Moving fast, at dusk, on a steep decline, with loose gravel was Mistake #4.
A loose rock gave way under my right foot. I went air-born for a moment, and then slammed down on my right hip/butt cheek/outer thigh. Thankfully I have some padding there.
It hurt, but there was literally no time to cry about it. I had to keep moving.
And I could no longer see my red-shirted friend. How fast did this guy move??
I slipped again, on another loose rock. My ankle rolled and my knee locked uncomfortably. I winced in pain.
If you’re keeping score, so far everything is happening to the right side of my body. Blister on right foot. Fall on right hip. Roll right ankle. Lock right knee. When it rains it pours.
I tried to shake it off, but my legs were trembling. My steps became unsure. My pace slowed as I grew more tentative with each step.
Finally I saw a figure about 50 feet away. It turned out to be Mr. Enthusiasm.
I was happy for a brief moment, but, like the red-shirted guy, he was way over to my right. He told me to make my way to his trail.
But I couldn’t see a way to do that.
I was so tired. And scared.
It actually made things worse that I could see him but couldn’t get to where he was.
I kept hiking down, parallel to him, legs shaking the entire time.
What felt like a million minutes later, I was able to safely cut across to join him.
The sun had long set, and this is what the trail looked like:
Note, I adjusted the contrast and light in this photo so you could make out the image. It was even darker than this. And we still had approximately 1/4 mile to go at this point.

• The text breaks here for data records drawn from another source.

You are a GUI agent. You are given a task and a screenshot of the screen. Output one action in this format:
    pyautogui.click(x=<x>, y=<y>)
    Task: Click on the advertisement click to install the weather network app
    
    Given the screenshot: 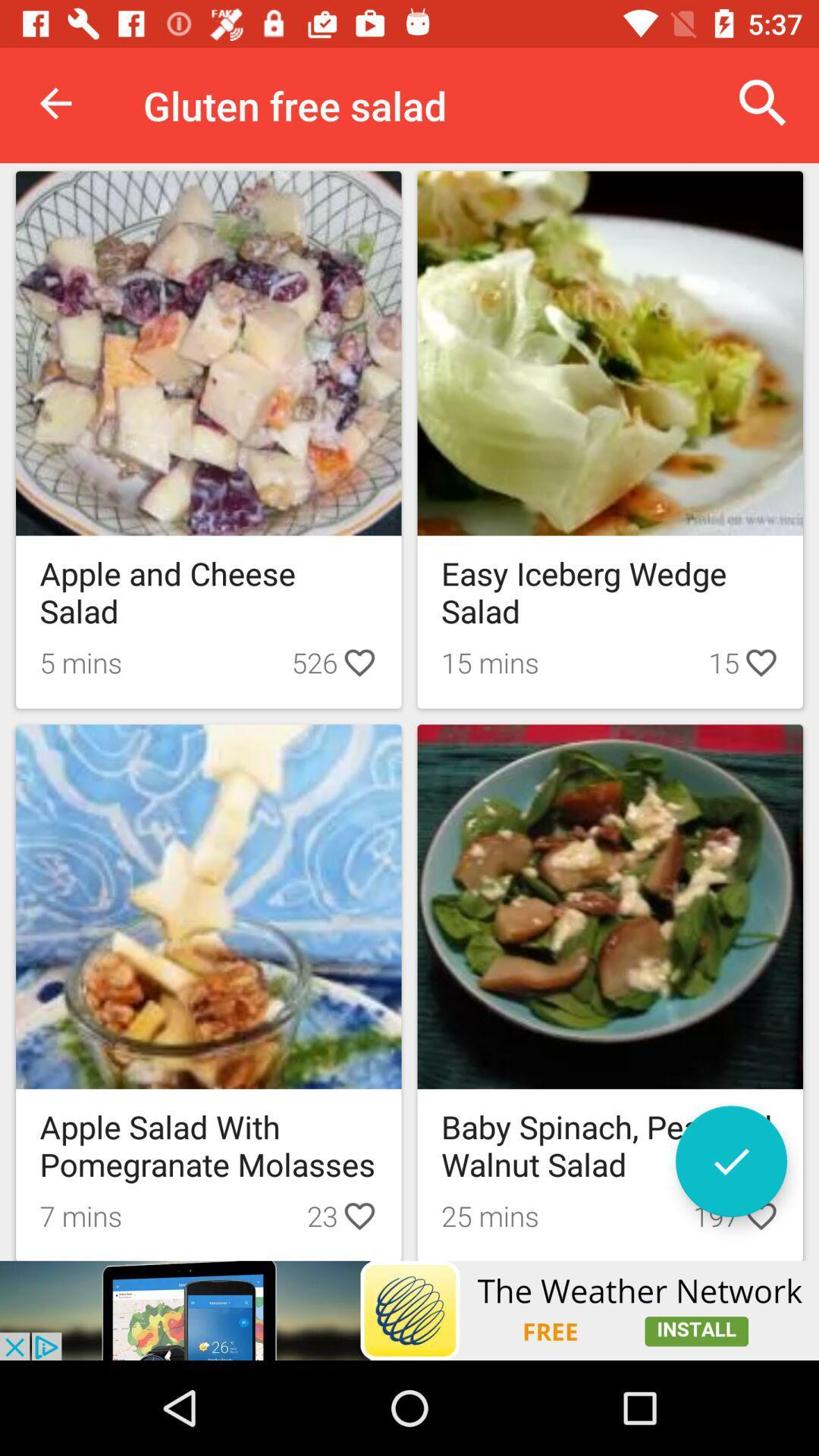 What is the action you would take?
    pyautogui.click(x=410, y=1310)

I was moving slowly, too slowly, considering the conditions. But I was physically and mentally exhausted.
I couldn’t will my shaky legs to go any faster. And, to his credit he didn’t push me to.
By the time we made it to the car, it was total darkness.
I consider myself very lucky for having made it out of this hike with only one slight injury. While the bruising on my hip is pretty ugly – and the area is still very sore – things could have turned out much worse.
I made some really stupid decisions on Tuesday, all in an effort to rebound from the scared stiff hiking experience the previous Friday.
Let’s call a spade a spade.
I wanted to prove I was brave, so I attempted to hike Turtlehead Peak in late afternoon, alone. Once again my ego was almost my undoing.
I am now re-prioritizing my foray into meditation. I am determined to address this ego issue once and for all, and I’m hoping deep meditation will assist me with that.